L’embouchure du Zambèze est atteinte en février 1864, mais l’explorateur a échoué dans sa mission. Il a non seulement perdu son épouse mais aucune voie navigable n’a été ouverte. Le gouvernement britannique lui coupe les vivres et le rappelle à Londres. En disgrâce à son retour, il se retrouve isolé. Il publiera tout de même en 1865 avec son frère Charles Narrative of an Expedition to the Zambesi and Its Tributaries.

Troisième et dernier voyage : les rives du lac Tanganyika (1866-1873)

Malgré ces revers, Livingstone pense toujours pouvoir trouver la route fluviale tant espérée. Il repart en expédition, mais cette fois avec de faibles moyens et sans soutient d’aucune sorte. Il arrive à Zanzibar en janvier 1866 avec comme objectif de découvrir les sources du Nil — appelées « fontaines d’Hérodote » — et résoudre ainsi le mystère de la séparation des eaux entre le bassin du Congo, s’écoulant vers l’Atlantique, et le bassin du Nil, s’écoulant vers la Méditerranée.

Avec une équipe restreinte de porteurs et peu d’équipement, il s’enfonce péniblement au cœur du continent. En contradiction avec ses principes, il est obligé de voyager avec des marchands d’esclaves arabes pour assurer sa sécurité. Il rallie le lac Tanganyika en mars 1867 puis quelques autres lacs de la région. Deux ans plus tard, atteint d’une pneumonie, il arrive à Ujiji (Tanzanie).

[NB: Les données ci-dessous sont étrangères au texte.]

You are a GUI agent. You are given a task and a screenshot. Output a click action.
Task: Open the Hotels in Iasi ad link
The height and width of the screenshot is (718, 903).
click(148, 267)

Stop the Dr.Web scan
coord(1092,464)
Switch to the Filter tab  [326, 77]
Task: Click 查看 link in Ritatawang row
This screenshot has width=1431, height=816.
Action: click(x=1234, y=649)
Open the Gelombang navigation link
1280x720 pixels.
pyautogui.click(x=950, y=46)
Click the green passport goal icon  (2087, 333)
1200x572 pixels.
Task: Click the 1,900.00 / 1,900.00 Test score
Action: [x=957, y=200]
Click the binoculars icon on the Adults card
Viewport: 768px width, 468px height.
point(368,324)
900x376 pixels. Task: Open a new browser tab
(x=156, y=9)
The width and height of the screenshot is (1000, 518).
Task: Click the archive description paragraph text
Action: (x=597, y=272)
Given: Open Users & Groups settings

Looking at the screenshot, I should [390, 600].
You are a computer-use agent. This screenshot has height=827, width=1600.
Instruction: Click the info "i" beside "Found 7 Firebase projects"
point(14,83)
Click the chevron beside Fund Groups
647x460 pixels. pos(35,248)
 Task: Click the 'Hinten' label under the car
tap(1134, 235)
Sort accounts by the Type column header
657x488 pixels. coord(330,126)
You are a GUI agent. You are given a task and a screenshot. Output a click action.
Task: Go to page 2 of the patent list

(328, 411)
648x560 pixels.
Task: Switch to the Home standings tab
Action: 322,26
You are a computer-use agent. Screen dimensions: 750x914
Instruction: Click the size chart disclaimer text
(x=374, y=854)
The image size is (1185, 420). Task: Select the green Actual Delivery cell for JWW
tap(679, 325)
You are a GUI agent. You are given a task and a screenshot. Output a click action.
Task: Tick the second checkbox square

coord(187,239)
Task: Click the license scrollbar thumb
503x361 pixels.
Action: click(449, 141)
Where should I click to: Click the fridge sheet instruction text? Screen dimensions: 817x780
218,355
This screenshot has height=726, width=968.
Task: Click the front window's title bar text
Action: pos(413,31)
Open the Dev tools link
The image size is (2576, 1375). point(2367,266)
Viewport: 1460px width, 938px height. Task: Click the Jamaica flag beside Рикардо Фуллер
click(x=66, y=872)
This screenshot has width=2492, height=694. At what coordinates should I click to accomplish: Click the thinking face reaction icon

En juillet 1871 il assiste impuissant à un terrible massacre de plusieurs centaines de villageois perpétré par des esclavagistes sur le marché du village de Nyangwe (RDC). Très choqué, il relatera les faits en écrivant avec du jus de baie sur un vieux journal puis, malade et abandonné par ses porteurs (exceptés les fidèles Susi et Chuma) il renoncera à sa quête et se retirera à Ujiji en octobre 1871.

Mais depuis plusieurs années déjà, le monde extérieur a perdu tout contact avec l’explorateur. Au Royaume-Uni on le croit mort ; la nouvelle est même publiée à plusieurs reprises dans la presse, puis démentie. Finalement, c’est le New York Herald qui décide de lancer une expédition en Afrique et envoie un journaliste, Henry Morton Stanley, à sa recherche.

Stanley, le journaliste explorateur

Fuir une enfance difficile

Henry Morton Stanley, de son vrai nom John Rowlands, est né le 28 janvier 1841 à Denbigh au pays de Galles. Enfant naturel, il n’a jamais connu son père qu’il croit mort et dont l’identité lui a été cachée par sa mère. Abandonné par elle, John sera élevé par son grand-père jusqu’à ce que celui-ci décède. Il n’a que 5 ans lorsqu’il se retrouve dans une workhouse, sorte de maison-orphelinat où les pauvres peuvent travailler. Il y acquiert de bonnes connaissances scolaires mais les conditions de vie sont particulièrement difficiles. Vivant au contact de délinquants, il sera victime de mauvais traitements et probablement de sévices sexuels. Il fuit l’institution en 1856 puis embarque à 17 ans comme mousse sur un voilier en partance pour La Nouvelle-Orléans.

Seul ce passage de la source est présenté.